This repository contains a simple example of a Hydra project and how to use it with a Slurm cluster and WandB integration. This Readme will serve as a tutorial to walk you through the individual steps.
Create a new virtual environment (using conda, mamba, or virtualenv) and install the repository as a local package (from the root of the repository):
pip install -e .Have a look at the source files in the src directory and the main.py entry point. This projects implements a simple 1d regression task with a MLP model using torch and should
be fairly easy to understand with a fundamental machine learning background. Notice that every class takes as an input a config dict. This is a common pattern in Hydra projects.
Hydra is a powerful framework for configuring complex applications. It allows you to define hyperparameter configurations and compose them in a hierarchical way. This is particularly useful when you want to combine experiments from multiple sub modules.
For example, you can define your algorithm and your dataset as separate modules and then combine them in a single experiment. In this repository, we have 2 different datasets (Line or Sine 1d regression) and a simple MLP model as our algorithm.
The entry point of the project is the main.py file. In order to execute it, you have to provide a config file. You do this as a command line argument:
python main.py --config-name exp_1_local_sineThis executes the main.py script with the configuration exp_1_local_sine which is defined in the configs directory.
Taking a look at the config file, you can see that it first loads different subconfigs:
defaults:
- algorithm: mlp
- dataset: sine
- platform: local
- _self_After that, it sets specific paramters or overwrites default values:
epochs: 1000
device: cuda
name: exp_1_local_sine
group_name: local
visualize: True
wandb: False
seed: 100Importantly, in the - platform: local config, we define where the experiments should be saved. If you take a look at the config itself (configs/platform/local.yaml), you see that it starts with the line
# @package _global_This means, that it this config is "moved" to the global config level and that its keys are in the root level of the config instead inside the platform key.
We need that since the hydra: key needs to be in the root level of the config file.
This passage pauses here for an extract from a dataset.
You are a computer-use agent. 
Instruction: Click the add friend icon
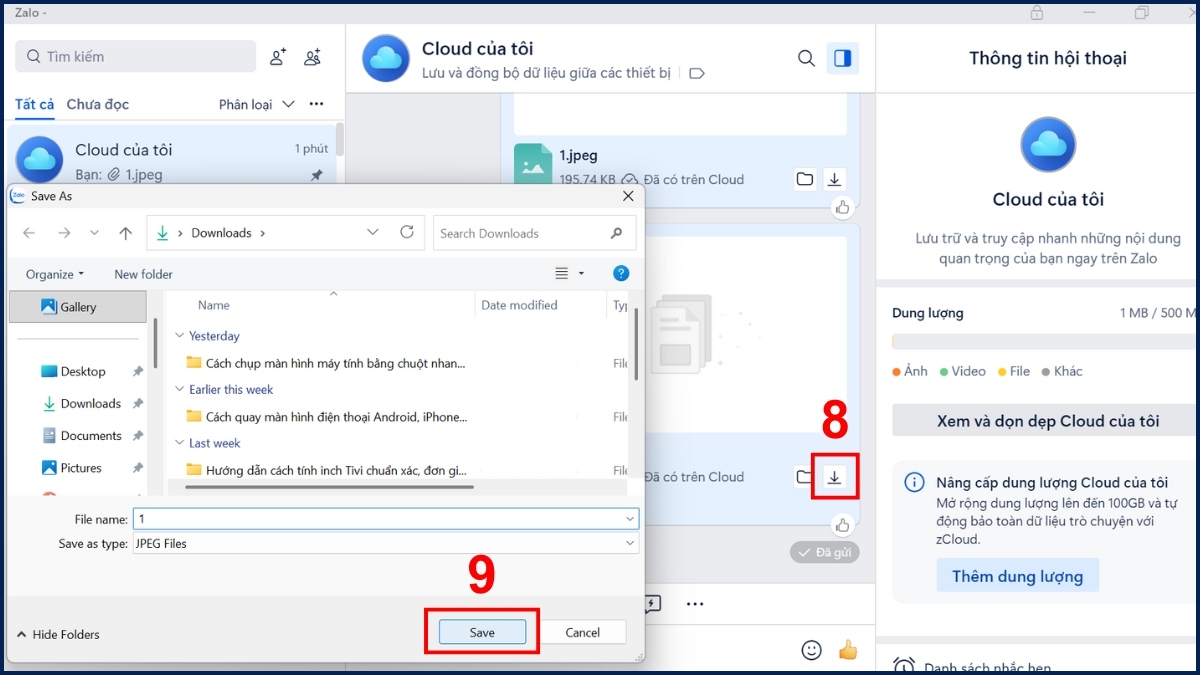[277, 58]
This project is integrated with "Weights and Biases" (WandB). WandB is a great tool for tracking your experiments and visualizing your results. In order to use it, you have to create an account on the WandB website and get your API key. Then, you can set your API key as an environment variable, WandB will tell you how to do this when you run it for the first time.
When you change the config configs/exp_1_local_sine.yaml and set the key wandb: True we will log our results to WandB.
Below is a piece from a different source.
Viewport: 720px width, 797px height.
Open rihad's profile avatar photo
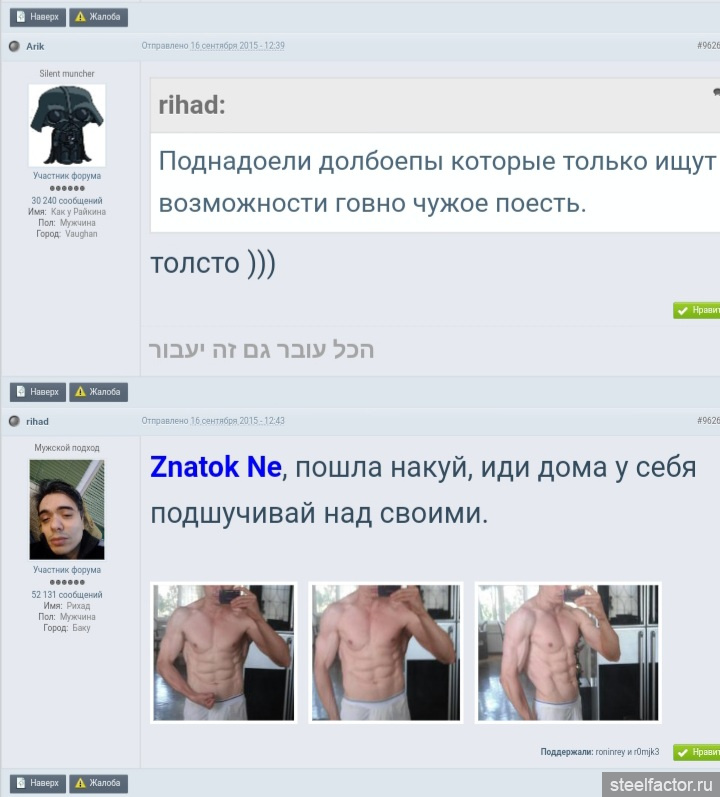[x=67, y=510]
Try it out by running this config again! You should see a new run in your WandB dashboard. However, the train loss curve is not very informative.
You can change the y-axis to a logarithmic scale to see the loss better:
Hover over the train loss plot and click "Edit panel". Find the "Y Axis" option and tick the "Log Scale" button to the right.
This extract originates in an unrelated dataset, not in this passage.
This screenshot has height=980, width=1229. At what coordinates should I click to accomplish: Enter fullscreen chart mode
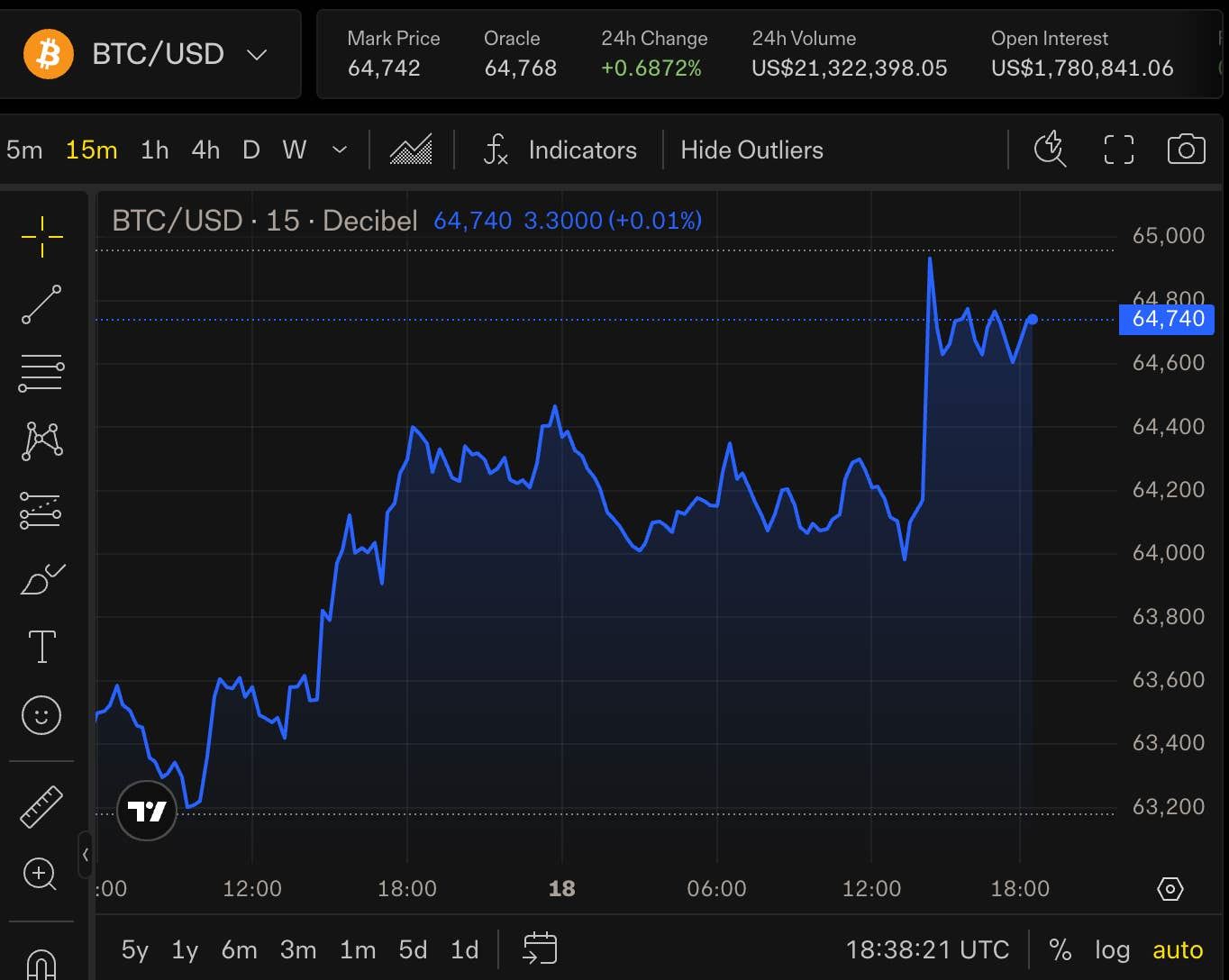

Now you should see the loss curve better.
2 Things are recommended to change in the WandB GUI:
-
Group your runs to "Group" and "Job Type":

Groups are bigger gropus of runs, while Job Type can be seen as a sub group of a group. In our case, a job type only contains the same configuration, but we save multiple executions with different seeds in it.
-
Go to "Settings" (top right) -> "Line Plots" -> Tick "Random sampling" to see the correct grouping of multiple runs.

If you now start the second experiment exp_2_local_relu you will see that the runs are grouped by the "Group" and "Job Type" and that the line plots are correctly displayed.
Compare both runs. You should observe that ReLU converges faster than Tanh activation function (which was used by exp_1):
However, the ReLU prediction is a step wise linear function and looks janky, if you take a look a the the prediction plot:

This can be all easily compared in the WandB GUI. Hopefully, this helps you to get a better understanding of your experiments.
Hydra also provides a powerful tool for defining multiple experiments at once. Useful applications are hyperparameter grid search or rerunning your experiment with different seeds.
This is done with the MULTIRUN flag.
Take a look at configs/exp_3_local_multirun.yaml. It has this new section:
hydra:
mode: MULTIRUN
sweeper:
params:
seed: 0, 1, 2 # starts 3 jobs sequentially, overwrites seed valueWith this configuration, we start 3 jobs sequentially with different seeds. This is useful if you want to increase the statistical significance of your results.
Once you run this config, you should see in WandB now an aggregated line plot of these 3 runs.

Specific aggregation methods can be changed by the "Edit panel" option.
The sweeper section can be used to define a grid search: It creates a cartesian grid of all combinations given in the params dict.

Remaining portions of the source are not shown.